Tuesday 12 July 2011

The Wheel

The wheel is one of the world’s most important inventions. It is the key to motion and plays a huge part in society today. Present everywhere on all our cars, trains, ships, planes, machines, and wagons; wheels play an integral role in industrial technologies and consumer products. Their rolling motion is the basis of many mechanisms such as pulleys, gears, cams, and bearings. Wheels are one of the oldest technologies, with roots around since the beginnings of recorded history.
Throughout time, wheels have evolved. Around about 3500 BCE, wheels were wooden disks, developed from the use of logs as rollers. Spokes were introduced in 2000 BCE, as they considerably reduced the wheel’s weight assisting better motion. They also gave it a resilience that ‘cushioned’ travel over rough terrain.
19th century wagon wheel production has been of great interest to me recently. Wheelwrights created functional works of art from raw materials like wood and iron, having only experience to rely on; no books or education. Formal procedures of modern engineering such as materials selection, stress analysis and fracture mechanics, were carried out intuitively. The hub, spokes and felloes (sections of the rim) were shaped using the simplest of hand tools. Each spoke was hammered into a felloe and hub, without the use of bolts, screws or glue.

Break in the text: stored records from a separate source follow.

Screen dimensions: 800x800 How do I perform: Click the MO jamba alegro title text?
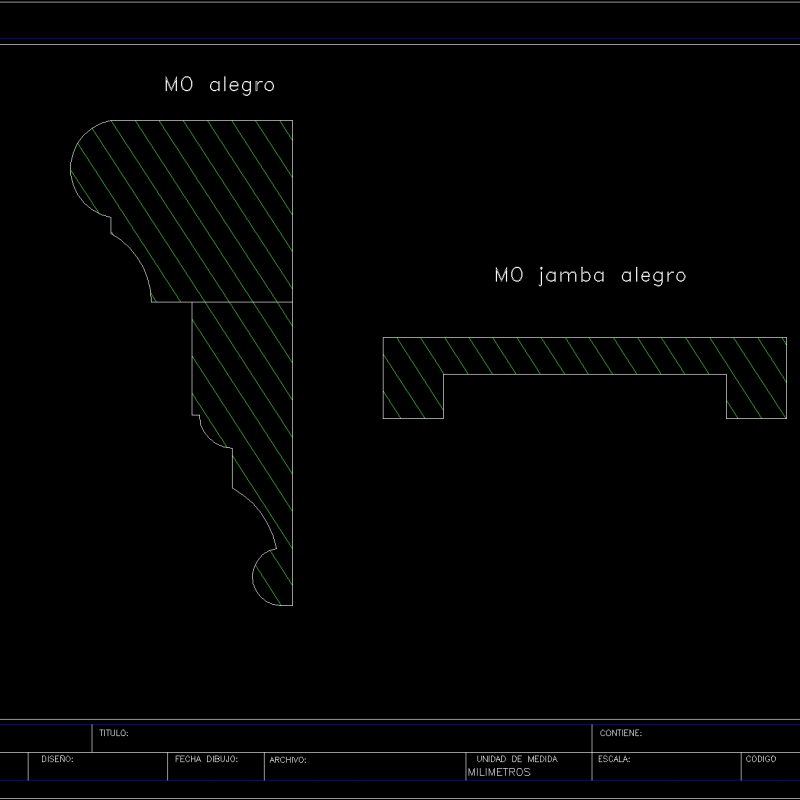coord(590,274)
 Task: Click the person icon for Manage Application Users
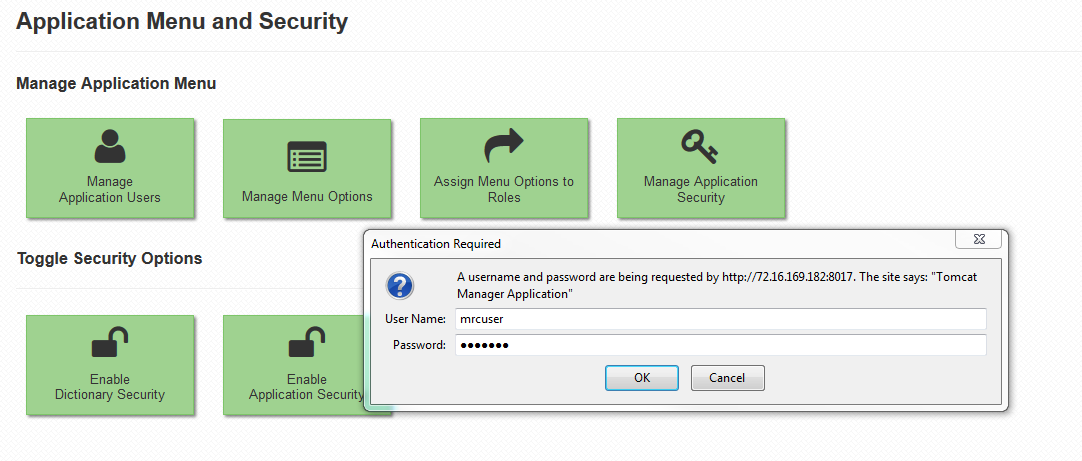[x=110, y=147]
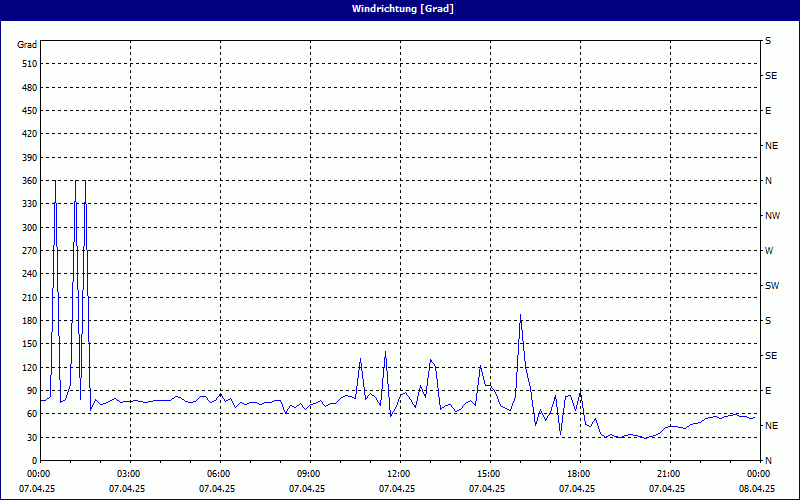
Task: Click the 450 degree y-axis label
Action: tap(27, 111)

Many aspects of the wheel were thought through to make it suitable for purpose. Firstly, each of the wheel’s components required wood with specific properties. For example, ash, beech, or elm would be preferred for the rim, because of their flexibility and toughness, so the rim would be easy to shape as well as able to withstand the harsh conditions it would be put through. Secondly, large diameter wheels reduced the force required to pull the wagon. Thirdly, the wheels were dished, with the top of the dish facing outward from the wagon. This has shown to increase the wheel’s strength toward lateral forces, so the wagon could resist the effect of any side-to-side motion. If the wheel were perfectly flat, this motion would tend to bend and finally break the spokes. The outward slant also allowed the wagon body to be tapered outward, increasing its load-carrying capacity.

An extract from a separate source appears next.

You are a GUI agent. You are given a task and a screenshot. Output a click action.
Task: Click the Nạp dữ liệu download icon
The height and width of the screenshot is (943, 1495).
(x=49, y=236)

I have been reading ‘Masterworks of Technology’ by E. E. Lewis and would recommend it to everyone with an interest in engineering.

Thursday 30 June 2011

Flying Cars

Our idea of the future is a world full of astounding technology, remarkable engineering defeats, and overwhelming sky scrapers. If you look at how far the world has come over the past 10 years, to be completely honest, the landscape hasn’t changed an awful lot. The reason for this isn’t that technology, knowledge and expertise haven’t progressed, but that we aren’t daring enough to make any significant changes. Industries like the media exaggerate everything, making everything a public issue, when really many things are best left to the experts. For example, when The Large Hadron Collider was launched, the world was in a state of panic. The rumour was we were all going to die through the formation of a black hole, as a result of this experiment. We are too scared to move forward and explore and implement new ideas, because we are too afraid of the possible consequences. Safety regulations have almost grown into an obstruction against innovation and new inventions.

One of the main components of the image we have of our future world is flying cars. Made popular by Hollywood movies such as The Fifth Element, we predict the air to carry our mass transport in forthcoming years. The truth is, the technology and knowledge on how to build a flying car, is already here. Inventors have already developed the first flying car and it is already possible to make this a reality. However, could you really every imagine it being given consent? It would breach every safety, security, protection, and public welfare regulation there is. We are too afraid to materialise our future.

Called the ‘Terrafugia Transition’ and developed by former Nasa engineers, it can transform itself from a two-seater road car to a plane in 15 seconds. Powered by the same 100bhp engine on the ground and in the air, it will be able to fly up to 500 miles on a single tank of petrol at a speed of 115mph. It has the capability to solve problems such as congestion and traffic jams, and revolutionise the world we live in. We need to expand our transportation systems fast enough to meet our increasing demands.

Tuesday 31 May 2011

The Large Hadron Collider

All particles in the universe fall into two categories: Hadrons and Leptons. Leptons are fundamental particles including electrons, heavier muons, and very hard to detect neutrinos. Hadrons consist of quarks, which are subatomic particles carrying a fractional electric charge. They are split into two groups – Mesons and Baryons. Protons and neutrons are both baryons. Mesons can be Pions or Kaons.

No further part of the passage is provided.